1) Obamacare’s Big-Business Loophole

Small-business owners often criticize Obamacare, but why do the largest employers almost never voice complaints? One answer may be that big companies that pay their employees’ healthcare costs directly—so-called self-insurers—also enjoy a significant loophole that most medium and large firms don’t get. According to Independent Institute Senior Fellow John C. Goodman, author of a new study on healthcare reform, so long as they cover 60 percent of their employees’ expected healthcare costs, these self-insured companies can avoid having to pay for hospital stays, specialist services, CT and MRI scans, and even visits to the emergency room—health benefits that other employers are required to cover.

“In a nutshell, the largest firms can offer the skimpiest plans,” Goodman writes in the Daily Caller. Moreover, “Once the employer offers compliant insurance, the employee is ineligible for subsidized insurance that does cover these services in the (Obamacare) health insurance exchange.”

(Saved records)

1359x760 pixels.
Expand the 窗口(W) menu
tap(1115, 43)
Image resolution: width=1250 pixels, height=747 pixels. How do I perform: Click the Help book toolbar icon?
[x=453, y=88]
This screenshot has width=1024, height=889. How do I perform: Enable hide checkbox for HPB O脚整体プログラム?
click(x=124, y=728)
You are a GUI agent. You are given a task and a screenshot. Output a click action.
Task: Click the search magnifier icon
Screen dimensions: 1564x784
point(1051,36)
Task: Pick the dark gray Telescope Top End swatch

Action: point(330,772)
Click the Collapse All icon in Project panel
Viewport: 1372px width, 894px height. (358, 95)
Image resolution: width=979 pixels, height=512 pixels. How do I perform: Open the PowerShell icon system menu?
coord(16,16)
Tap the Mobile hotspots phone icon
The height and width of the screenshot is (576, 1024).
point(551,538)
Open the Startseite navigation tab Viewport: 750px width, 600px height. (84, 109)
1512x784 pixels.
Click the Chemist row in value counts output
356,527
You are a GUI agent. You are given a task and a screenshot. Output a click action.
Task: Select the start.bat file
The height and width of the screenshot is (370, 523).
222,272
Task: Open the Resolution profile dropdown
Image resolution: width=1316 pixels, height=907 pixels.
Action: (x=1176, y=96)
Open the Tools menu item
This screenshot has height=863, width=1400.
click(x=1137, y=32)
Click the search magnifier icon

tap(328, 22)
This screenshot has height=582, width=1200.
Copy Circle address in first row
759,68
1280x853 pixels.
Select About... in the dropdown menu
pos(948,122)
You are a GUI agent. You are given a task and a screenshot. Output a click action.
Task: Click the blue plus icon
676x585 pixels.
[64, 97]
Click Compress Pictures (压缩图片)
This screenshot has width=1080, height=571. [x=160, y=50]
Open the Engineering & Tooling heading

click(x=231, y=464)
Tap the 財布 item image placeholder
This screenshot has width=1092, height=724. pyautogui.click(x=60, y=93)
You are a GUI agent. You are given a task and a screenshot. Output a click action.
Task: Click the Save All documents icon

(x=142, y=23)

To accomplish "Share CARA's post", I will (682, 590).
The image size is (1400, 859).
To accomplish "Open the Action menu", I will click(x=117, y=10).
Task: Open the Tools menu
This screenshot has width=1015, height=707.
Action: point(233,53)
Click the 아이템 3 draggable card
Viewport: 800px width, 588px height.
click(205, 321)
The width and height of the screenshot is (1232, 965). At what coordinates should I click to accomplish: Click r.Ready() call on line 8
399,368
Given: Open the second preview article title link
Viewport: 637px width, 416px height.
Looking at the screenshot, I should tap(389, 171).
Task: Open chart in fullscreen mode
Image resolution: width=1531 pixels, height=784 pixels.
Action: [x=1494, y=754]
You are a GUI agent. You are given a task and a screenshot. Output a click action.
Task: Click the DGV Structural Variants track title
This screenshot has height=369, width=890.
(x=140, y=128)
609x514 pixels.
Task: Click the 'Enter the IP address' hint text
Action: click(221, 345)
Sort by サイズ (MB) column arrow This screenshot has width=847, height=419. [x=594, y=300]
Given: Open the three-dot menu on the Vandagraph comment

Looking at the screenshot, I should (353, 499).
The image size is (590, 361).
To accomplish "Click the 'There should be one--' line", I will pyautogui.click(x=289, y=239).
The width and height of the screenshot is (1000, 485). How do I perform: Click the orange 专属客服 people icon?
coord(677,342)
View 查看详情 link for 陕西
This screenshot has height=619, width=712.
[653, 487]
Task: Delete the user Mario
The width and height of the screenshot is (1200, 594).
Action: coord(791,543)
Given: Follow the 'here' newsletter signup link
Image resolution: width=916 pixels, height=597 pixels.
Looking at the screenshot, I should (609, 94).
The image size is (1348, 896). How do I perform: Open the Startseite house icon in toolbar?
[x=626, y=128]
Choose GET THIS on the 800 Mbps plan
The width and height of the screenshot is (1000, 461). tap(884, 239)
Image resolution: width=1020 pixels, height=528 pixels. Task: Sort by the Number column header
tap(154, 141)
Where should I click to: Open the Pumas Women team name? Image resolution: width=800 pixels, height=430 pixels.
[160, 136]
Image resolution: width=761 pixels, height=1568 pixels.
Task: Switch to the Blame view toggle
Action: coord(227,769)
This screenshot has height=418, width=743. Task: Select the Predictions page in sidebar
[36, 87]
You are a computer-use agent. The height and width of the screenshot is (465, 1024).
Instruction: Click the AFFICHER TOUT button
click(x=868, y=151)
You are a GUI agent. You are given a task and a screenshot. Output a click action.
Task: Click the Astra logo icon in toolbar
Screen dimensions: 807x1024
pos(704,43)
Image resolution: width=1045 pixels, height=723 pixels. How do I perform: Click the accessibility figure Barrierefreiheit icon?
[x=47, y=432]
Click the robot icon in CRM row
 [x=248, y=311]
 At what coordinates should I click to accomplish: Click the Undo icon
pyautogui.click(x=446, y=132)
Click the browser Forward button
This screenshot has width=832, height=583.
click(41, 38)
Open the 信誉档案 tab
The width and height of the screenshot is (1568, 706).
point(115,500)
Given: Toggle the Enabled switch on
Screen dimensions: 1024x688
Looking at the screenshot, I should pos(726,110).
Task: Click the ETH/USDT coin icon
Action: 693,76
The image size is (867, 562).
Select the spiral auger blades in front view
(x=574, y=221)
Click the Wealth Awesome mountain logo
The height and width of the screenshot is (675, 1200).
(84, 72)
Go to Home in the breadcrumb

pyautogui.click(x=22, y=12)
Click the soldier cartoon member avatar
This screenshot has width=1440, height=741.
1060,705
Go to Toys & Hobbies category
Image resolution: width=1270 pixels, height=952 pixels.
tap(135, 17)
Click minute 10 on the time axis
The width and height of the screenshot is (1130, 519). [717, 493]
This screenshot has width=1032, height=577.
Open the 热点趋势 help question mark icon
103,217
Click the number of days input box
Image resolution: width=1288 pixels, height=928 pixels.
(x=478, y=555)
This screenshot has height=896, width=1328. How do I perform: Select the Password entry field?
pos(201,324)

WHAT IS BEING ASKED
Print the part of the Obamacare loophole passage above between "Small-business owners often" and "required to cover.", inclusive.

RESPONSE TO THE EXERCISE
Small-business owners often criticize Obamacare, but why do the largest employers almost never voice complaints? One answer may be that big companies that pay their employees’ healthcare costs directly—so-called self-insurers—also enjoy a significant loophole that most medium and large firms don’t get. According to Independent Institute Senior Fellow John C. Goodman, author of a new study on healthcare reform, so long as they cover 60 percent of their employees’ expected healthcare costs, these self-insured companies can avoid having to pay for hospital stays, specialist services, CT and MRI scans, and even visits to the emergency room—health benefits that other employers are required to cover.